==== TESTO RIPORTATO
Al cospetto di un esperto e in un contesto suggestivo vien da sé di creare un collegamento fra l’immagine “emotiva” e l’eventuale esperienza ricordata e interpretata come traumatica. La rivisitazione di alcuni vissuti passati ha l’obiettivo di elaborare razionalmente il ricordo, per ridimensionare intensità e rilevanza delle emozioni legate ad esso.

Rischia però anche di creare l’idea di una esperienza traumatica che catalizza l’attenzione nel passato.

3. Allineamento metaforico

Le immagini mentali usate come veicolo di significato diventano linguaggio metaforico, ma anche una lente attraverso cui mettere a fuoco il modo in cui tu rappresenti te stesso, gli altri e il mondo. Questo avviene secondo il senso, il significato e i valori che tu stesso attribuisci ai tuoi vissuti.

Potrei chiederti, quindi, a che cosa tu ti riferisca in particolare citando Conrad. Potrei valutare se sia per te abitudine porti in contraddizione con le opinioni altrui, come in questo caso. E così, per tornare all’esempio, aprire a riflessioni personali come quella che talvolta conti più il viaggio della meta, in quali modi il tuo viaggio si stia rivelando piacevole e in quali meno e altri dettagli e implicazioni importanti e significativi per te.

Tecniche immaginative formali e informali

Una tecnica formale è strutturata in passi prefissati e dotata di nome e acronimo. Essa pone l’intervento immaginativo al centro della terapia. Come a dire che la terapia è centrata sull’intervento immaginativo, o sulla simbologia unica delle proprie teorie, o ancora sui procedimenti di ricerca di memorie traumatiche.
========
==== ESTRATTO DEI DATI
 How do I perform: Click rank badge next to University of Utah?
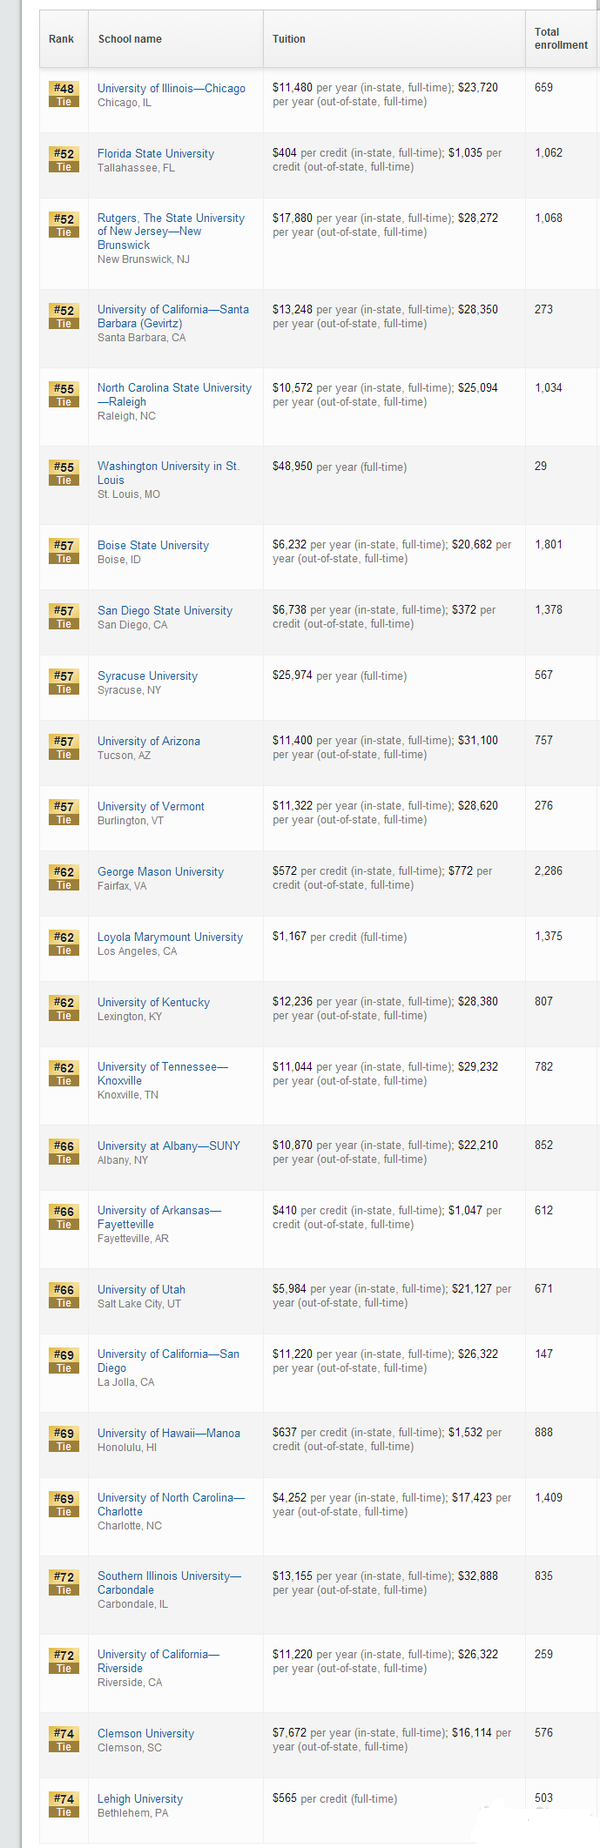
========
* COMPITO DA SVOLGERE 1
Secondo il brano sulle tecniche immaginative, una terapia che usa una tecnica formale può essere centrata su diverse cose. Elencale tutte.
* COMPITO DA SVOLGERE 2
Porta avanti il brano sulle tecniche immaginative dal punto in cui si ferma.

* SPAZIO RISPOSTA 1
- sull'intervento immaginativo
- sulla simbologia unica delle proprie teorie
- sui procedimenti di ricerca di memorie traumatiche

* SPAZIO RISPOSTA 2
Le tecniche informali, diversamente, sono inserite nel colloquio. Si utilizzano, quindi, in una terapia centrata sulla persona. Così attraverso domande, prescrizioni o compiti assegnati, dialoghi improvvisati, linguaggio evocativo, il terapeuta accompagna la persona: ad anticipare eventi e volontà future, a cambiare prospettiva immaginandosi in panni diversi dai suoi, ad assumere uno sguardo esterno sulle proprie scelte e emozioni.

Si usano le immagini per comunicare in modo evocativo e per smuovere il mondo emotivo, per produrre alterazione senso-percettiva e indurre così a una riorganizzazione dell’esperienza perturbata del mondo e di sé.

Immaginazione e coscienza

L’immaginazione è uno dei processi coscienti più evidenti. Gli atti della coscienza si configurano come una simulazione del comportamento e delle sensazioni che lo accompagnano.

Attraverso l’immaginazione guidata è possibile sperimentare stati di rilassamento e di riduzione della vigilanza in stati di coscienza simili ai sogni a occhi aperti e alle fantasticherie. Si parla di stati pre-ipnotici o di stati modificati di coscienza.

In tali condizioni alcune percezioni sono modificate rispetto all’ordinario per influire sull’esperienza soggettiva. Si tratta di stati al confine della coscienza vigile, che non si differenziano molto dalla distrazione, dall’incantamento, dall’estraneazione o dal disorientamento.

La destabilizzazione sul piano cognitivo porta ad una rielaborazione coerente fra realtà percepita e coscienza di sé. Questo apre a soluzioni nuove e a nuovi modi di sentire.

Ora immagina… se vuoi

Guarda quella sagoma, là in fondo sul sentiero, è una persona e sta camminando verso di te. Ci vorrà un po’ prima che vi incrociate, il tempo che serve per preparati mentre le vai incontro. Sì, perché ha delle cose da dirti molto importanti. Può rassicurarti o sorprenderti, forse può deluderti, ma decidi tu. Decidilo prima. Potresti avere delle domande da farle.

Senti il cinguettare dal bosco e il ristoro dell’ombra in questa giornata di primavera. Fermati un attimo a pensare che cosa vorresti che ti dicesse. Qualcosa che potrebbe toccarti.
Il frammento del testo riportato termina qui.